While an offseason standoff between the Green Bay Packers and Aaron Rodgers appeared to put a potential title run in peril, a change to the team’s coaching staff has more seriously threatened those championship aspirations. Joe Barry, the defensive coordinator the Packers hired in February, has directed one of the NFL’s most staid, ineffective defenses entering Week 3 of the 2021 NFL season.
The troublesome start for Barry underscores concerns regarding the longtime assistant’s efficacy running a defense. Barring significant defensive improvements in the coming weeks, the Packers cannot realistically expect to reach a third consecutive NFC Championship Game, let alone Super Bowl 56.
Joe Barry’s inauspicious start in Green Bay
Through the Packers’ first six quarters of play in 2021, Joe Barry’s defense could scarcely have performed worse given the talent at his disposal. In the season opener, the unit yielded 38 points to a New Orleans Saints offense in its first game with Jameis Winston starting under center. The following week, Green Bay gave up 17 first-half points to a talent-poor Detroit Lions offense playing without its No. 1 wideout.
Two major problems have cropped up repeatedly in both games: miscommunications between defensive backs and a lack of pressure on the quarterback.
The former became apparent before the end of the Packers’ first defensive series in Week 2. At the goal line, the Lions ran a switch concept between their weakside receivers. Green Bay corners Kevin King and Eric Stokes flubbed the defensive handoff, both converging on the same wideout and leaving Quintez Cephus unattended in the end zone. Jared Goff connected with Cephus for the go-ahead score seconds later.
Coverage breakdowns happen to every defense, but quality units negate those issues by generating pressure.
The Packers have fallen short in that regard, finishing Week 1 with a mere three quarterback hits and adding just one more by halftime of the following game. And while top pass rusher Za’Darius Smith currently resides on injured reserve with a back injury, Green Bay’s defensive front also includes field-tilters Kenny Clark and Preston Smith. Add in ascending 2019 first-round pick Rashan Gary, and Barry should have enough manpower to produce results.
Yet so far, the pass rush has largely looked dormant, leaving the backend of the defense exposed.
Slow adjustments and incompatibilities with personnel
While Barry has made adjustments in each of his first two games with the Packers, those only came after the defense absorbed considerable abuse.

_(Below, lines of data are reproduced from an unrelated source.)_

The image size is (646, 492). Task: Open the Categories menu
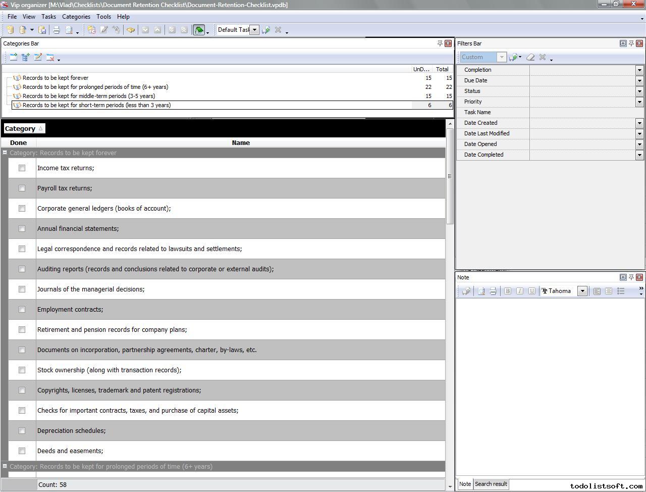76,17
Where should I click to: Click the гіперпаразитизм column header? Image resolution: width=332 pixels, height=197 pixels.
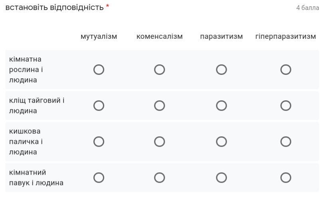(286, 36)
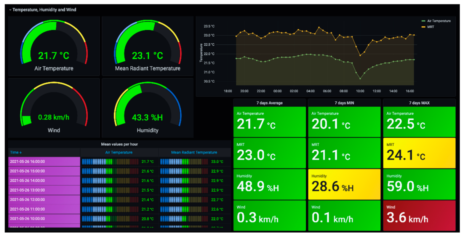
Task: Select the yellow MRT 24.1 °C max tile
Action: (x=419, y=153)
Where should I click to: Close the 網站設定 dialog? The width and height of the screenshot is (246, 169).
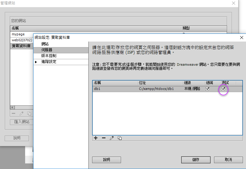click(x=242, y=37)
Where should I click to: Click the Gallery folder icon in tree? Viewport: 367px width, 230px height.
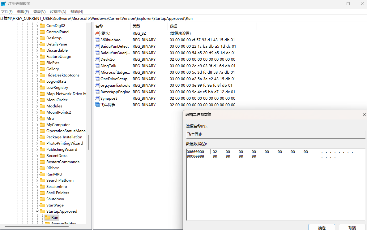[42, 69]
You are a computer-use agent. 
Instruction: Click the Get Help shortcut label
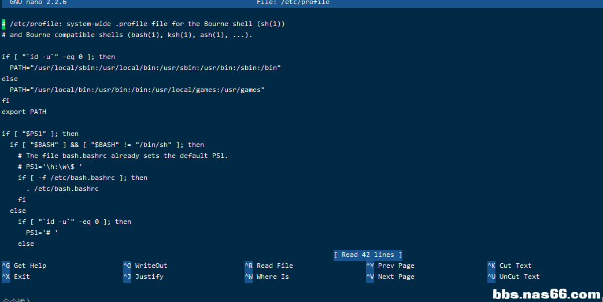click(29, 266)
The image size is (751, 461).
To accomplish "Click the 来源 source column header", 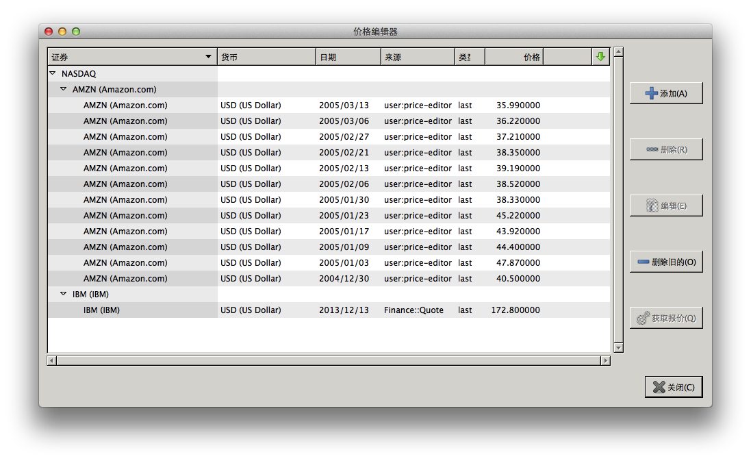I will click(x=417, y=57).
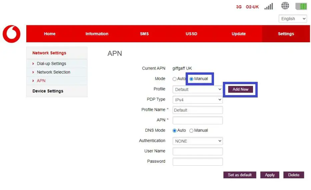This screenshot has width=311, height=190.
Task: Choose Manual DNS Mode option
Action: click(191, 131)
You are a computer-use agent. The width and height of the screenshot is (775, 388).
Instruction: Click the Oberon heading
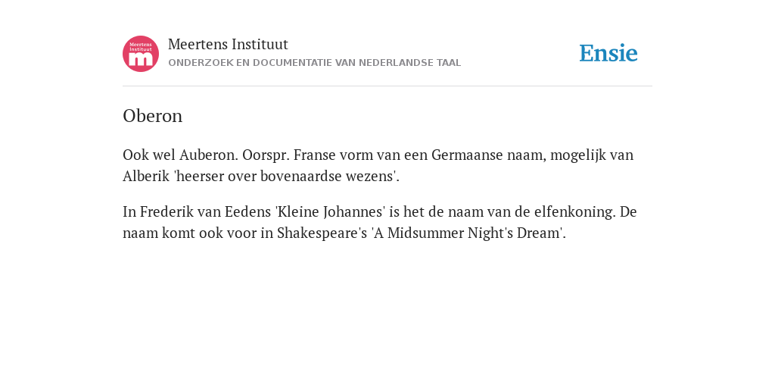153,116
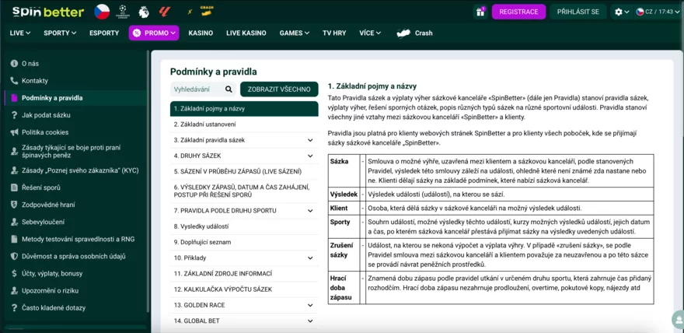Open the Czech flag league shortcut
The height and width of the screenshot is (333, 684).
point(102,12)
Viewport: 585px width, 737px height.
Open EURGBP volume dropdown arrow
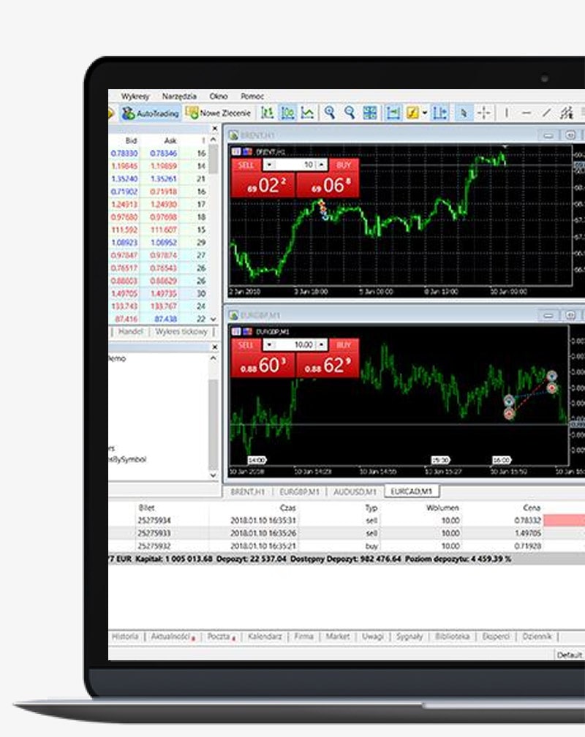[269, 344]
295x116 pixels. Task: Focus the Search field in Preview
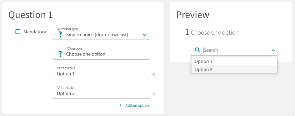click(x=234, y=50)
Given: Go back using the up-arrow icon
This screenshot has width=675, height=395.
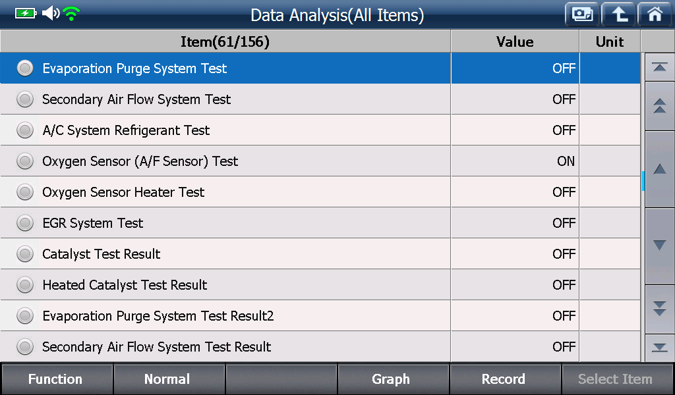Looking at the screenshot, I should (x=618, y=14).
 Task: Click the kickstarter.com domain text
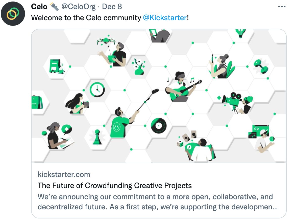[x=64, y=174]
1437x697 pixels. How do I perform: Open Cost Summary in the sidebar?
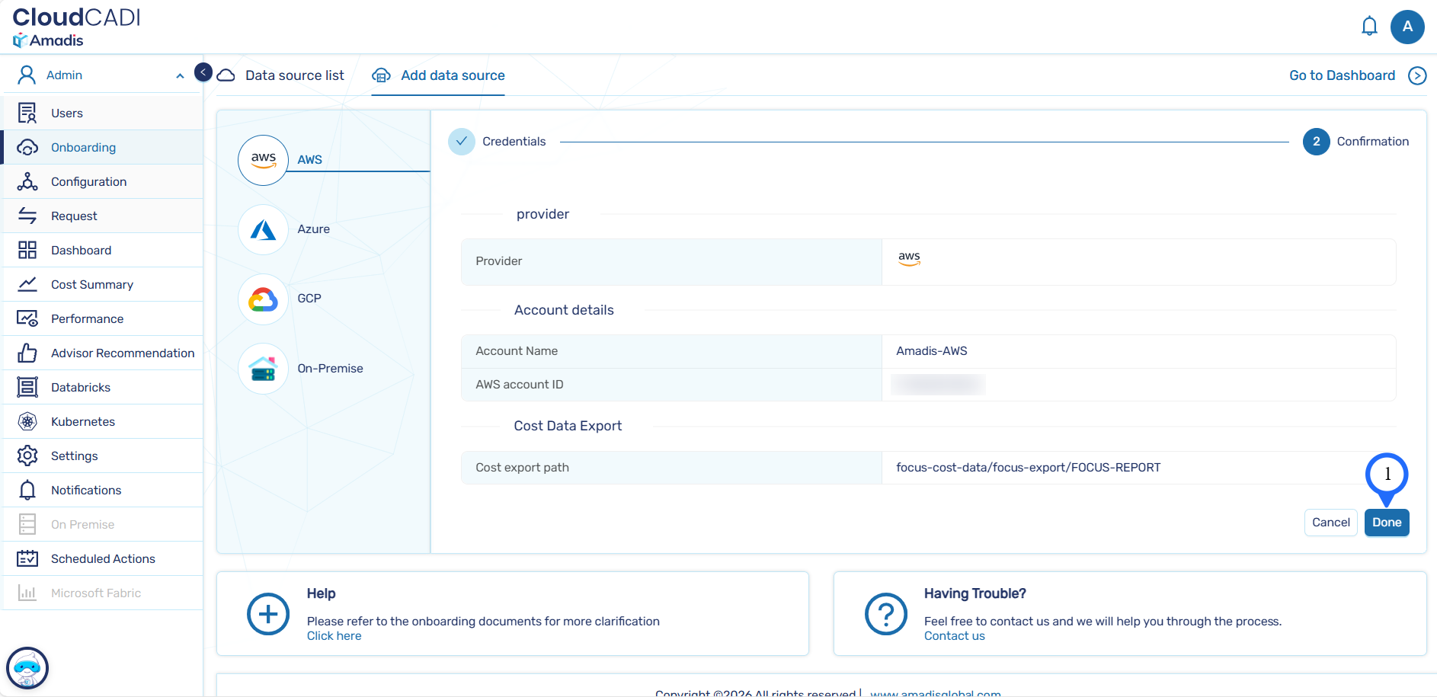(x=91, y=284)
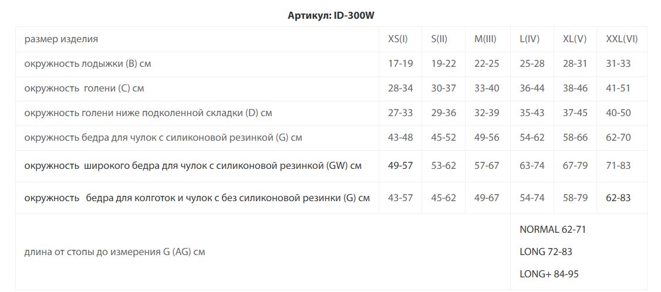Image resolution: width=661 pixels, height=292 pixels.
Task: Select the S(II) size column header
Action: click(x=439, y=39)
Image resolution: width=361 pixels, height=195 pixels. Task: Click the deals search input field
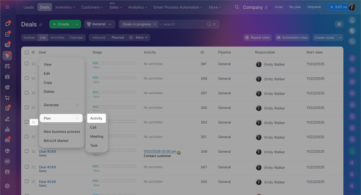pyautogui.click(x=182, y=24)
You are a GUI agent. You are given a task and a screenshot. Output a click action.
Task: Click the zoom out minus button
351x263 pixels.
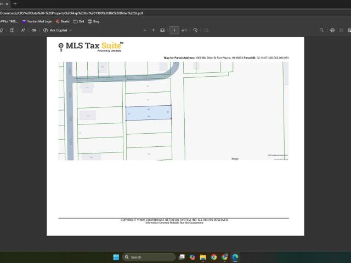(144, 30)
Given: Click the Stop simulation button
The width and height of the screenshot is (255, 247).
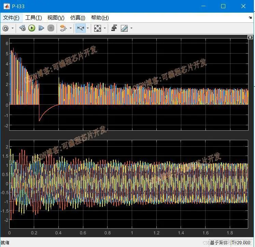Looking at the screenshot, I should point(51,28).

After two quarters without registering any meaningful pressure in Week 2, he finally called more blitzes, an approach typically anathema for defensive coordinators running two-high, zone-heavy schemes such as his. That change disrupted Goff’s rhythm and contained the bleeding for Green Bay.
However, Barry’s defense also benefited from circumstances unique to that game, namely a heavy rain that caused a Goff fumble and a third-quarter Packers lead that removed the threat of the run and play-action. Facing an offense with such a limited menu naturally eased the difficulty for the Packers, but that game script will not arise every week.
More importantly, the strong finish doesn’t remove the concerns Barry’s defense raised in the previous six quarters.
His scheme, one informed by Denver Broncos head coach Vic Fangio as filtered through former Los Angeles Rams defensive coordinator Brandon Staley, simply hasn’t worked for the Packers when not playing with a multi-score lead. The defensive front hasn’t harassed the quarterback nearly enough in Za’Darius Smith’s absence, and the cornerbacks appear better suited for press-man coverage rather than the zone calls Barry’s system prioritizes.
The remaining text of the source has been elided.